Aprii e vidi un uomo alto, coi capelli neri riccioli e degli occhi verdi, indossava gli occhiali e a giudicare da come era vestito proveniva da una famiglia benestante, reggeva inoltre una cartella di cuoio:
-Lily Watson?- chiese insicuro l’ uomo.
-Sì sono io, e lei è?- chiesi io diffidente.
-Sono il dottor Farwell.- risposi lui chinando leggermente la schiena.
-Ancora? Senta, non ho più bisogno dei dottori.- volevo chiudere la porta, ma lui mise una mano in mezzo.
-Non è di lei che si tratta.- disse il dottor Farwell con uno sguardo innocente.
Io mi fidai dello sguardo e lo invitai dentro, lui si sedette su uno dei miei divani nel salotto mentre io andavo a preparare dal caffè, da quanto tempo non invitavo qualcuno in casa mia?
Portai le due tazze in salotto e mi sedetti sul divano opposto a quello del dottore, lui bevve con calma un goccio di caffè e poi si rivolse a me:
-Scusi se lo dico in modo così brusco, ma ho bisogno del suo aiuto  signora Watson.-
-Il mio aiuto? Perché mai un grande dottore come lei chiederebbe il mio aiuto?- chiesi io con occhi glaciali.
-Ah, non sono un dottore di grande successo, in verità ho appena finito gli studi!- disse lui un po^ imbarazzato, questo uomo allora aveva la mia stessa età, non eravamo poi tanto diversi, forse lui avrà finito l’università, ma io di certo sono molto più esperta nel mondo.
-In ogni caso la pregherei di rispondere alla mia domanda.- non persi per un attimo lo sguardo da lui.
-Lei sa cosa à la sindrome di Carroll?- chiese lui diventando improvvisamente cupo.
-So benissimo che cosa è, ma perché dovrebbe interessarmi?- la sindrome di Carroll, o meglio di Lewis Carroll, colui che aveva scritto “Alice nel paese delle meraviglie”, quella malattia nessuno poteva conoscerla meglio di me.
-Bene, hanno deciso di affidare le cure dei pazienti affetti da questa malattia a me.-
-Perché non l’hanno affidato a dottori più esperti?-
-Non lo so precisamente, ma mi hanno detto che hanno molto lavoro da fare.- disse lui.
Molto lavoro da fare? Ah! Semplicemente la gente è troppo occupata per dare un minimo di attenzione ai pazienti affetti da questa malattia, in fondo sono solo dei “pazzi” giusto? La innocenza di questo uomo mi sorprendeva.
-In ogni caso ho cercato delle informazioni, ma nulla mi risultava, avevo trovato un’ unica informazione e quella era nel suo fascicolo del…- si grattò la testa imbarazzato.
-Del manicomio.- conclusi io con la più assoluta calma.

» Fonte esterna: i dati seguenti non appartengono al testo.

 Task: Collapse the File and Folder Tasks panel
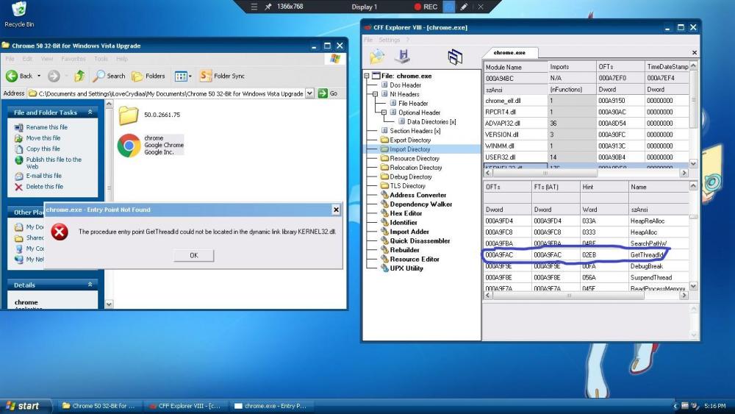pyautogui.click(x=90, y=113)
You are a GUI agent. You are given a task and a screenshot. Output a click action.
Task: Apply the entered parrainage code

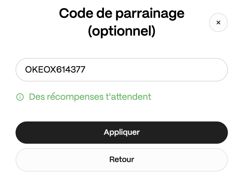click(122, 132)
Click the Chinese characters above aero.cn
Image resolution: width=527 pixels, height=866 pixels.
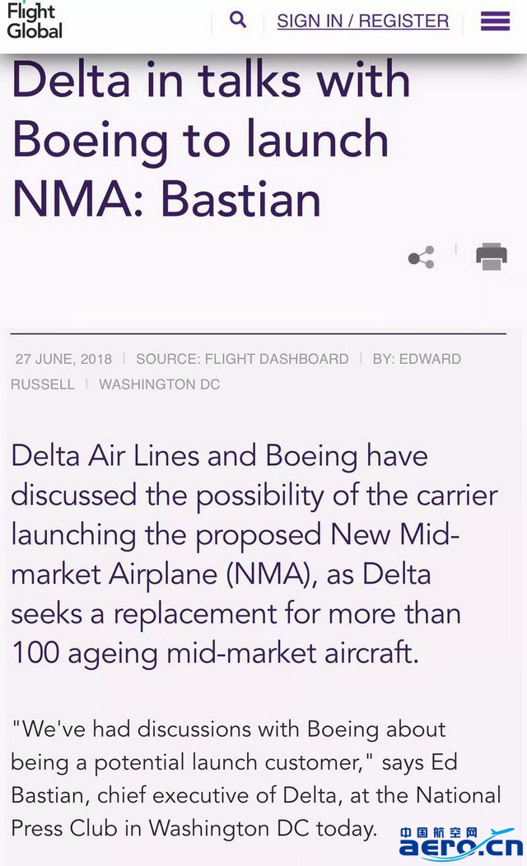(x=438, y=832)
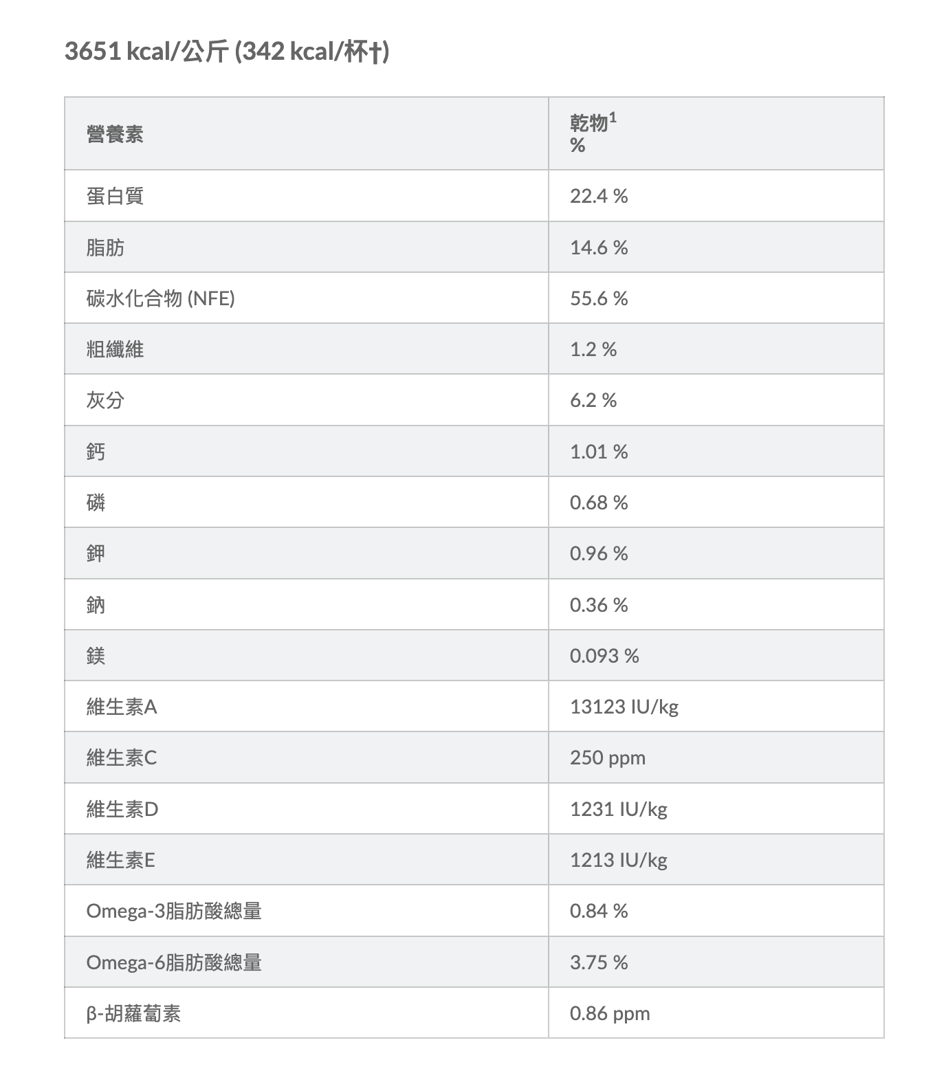Click the 3.75 % Omega-6 value
946x1082 pixels.
click(x=599, y=962)
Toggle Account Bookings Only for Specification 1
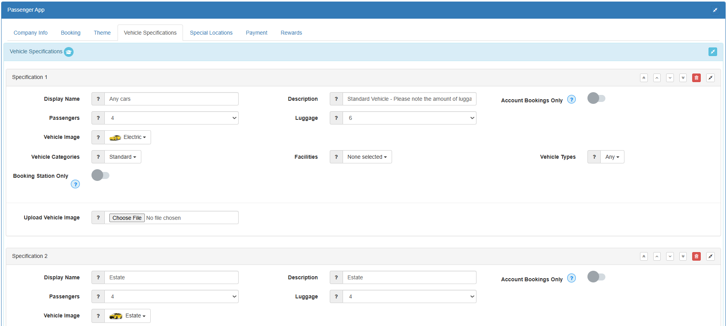The height and width of the screenshot is (326, 728). (x=596, y=98)
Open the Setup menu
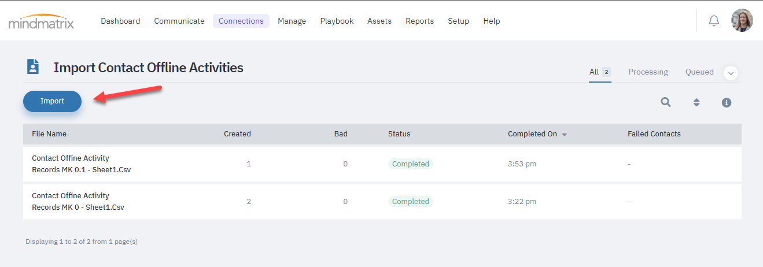 pos(458,21)
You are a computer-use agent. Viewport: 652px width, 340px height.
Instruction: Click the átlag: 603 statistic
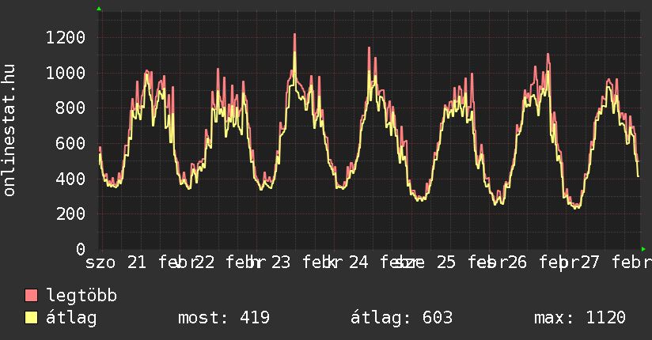pos(401,318)
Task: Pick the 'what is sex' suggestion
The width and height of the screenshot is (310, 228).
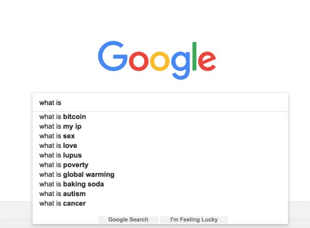Action: (57, 136)
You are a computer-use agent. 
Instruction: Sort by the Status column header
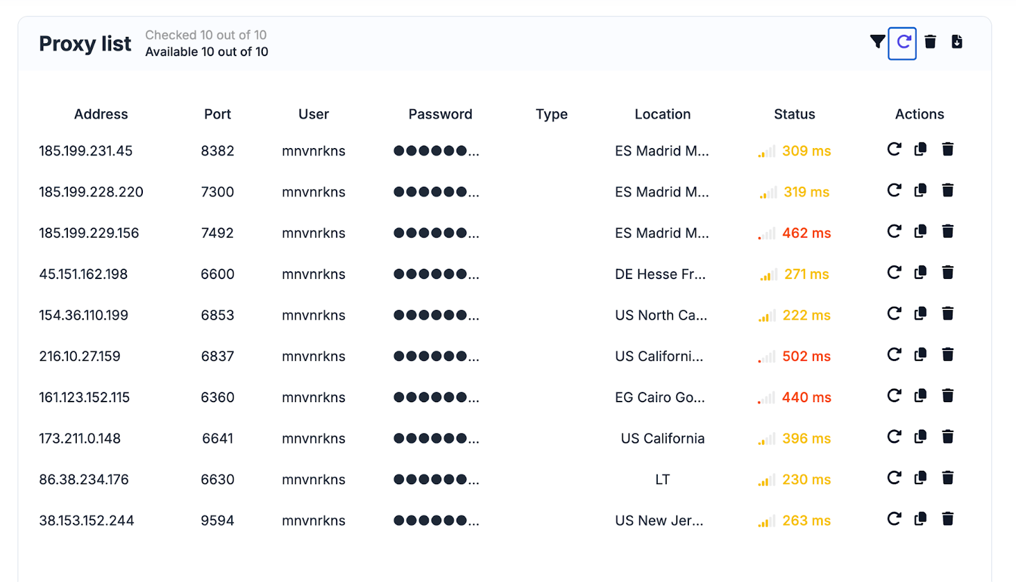pos(794,114)
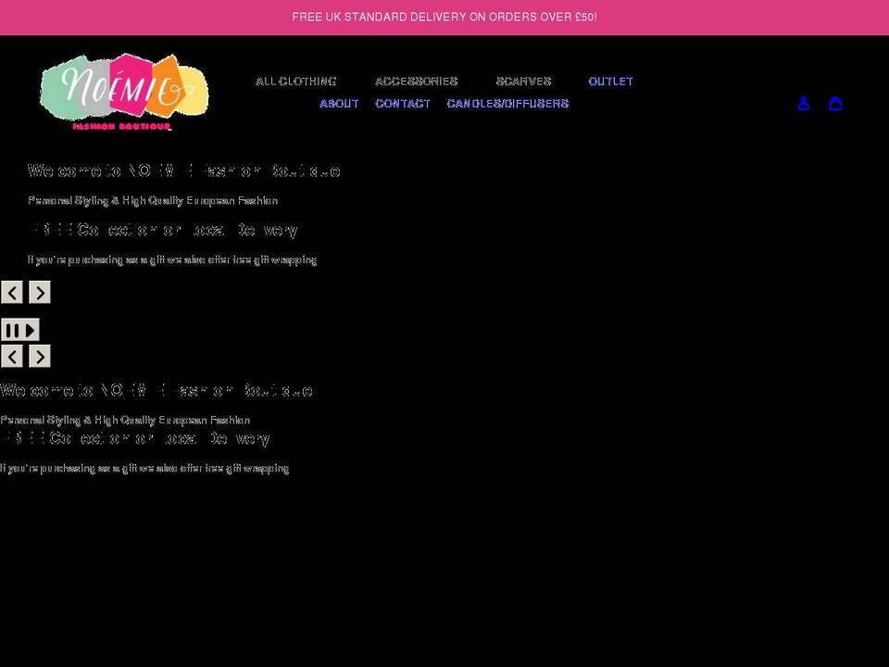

-Esatto, lei è guarita da quella malattia, giusto? E quindi volevo chiederle se poteva aiutarmi, naturalmente ci sarà un pagamento.- non sembrava una cattiva idea, oltre a ricevere un buon pagamento con cui avrebbe saldato i miei debiti avrei avuto anche accesso alle schede del manicomio.
Accettai la sua proposta e lui rincuorato lasciò il mio appartamento.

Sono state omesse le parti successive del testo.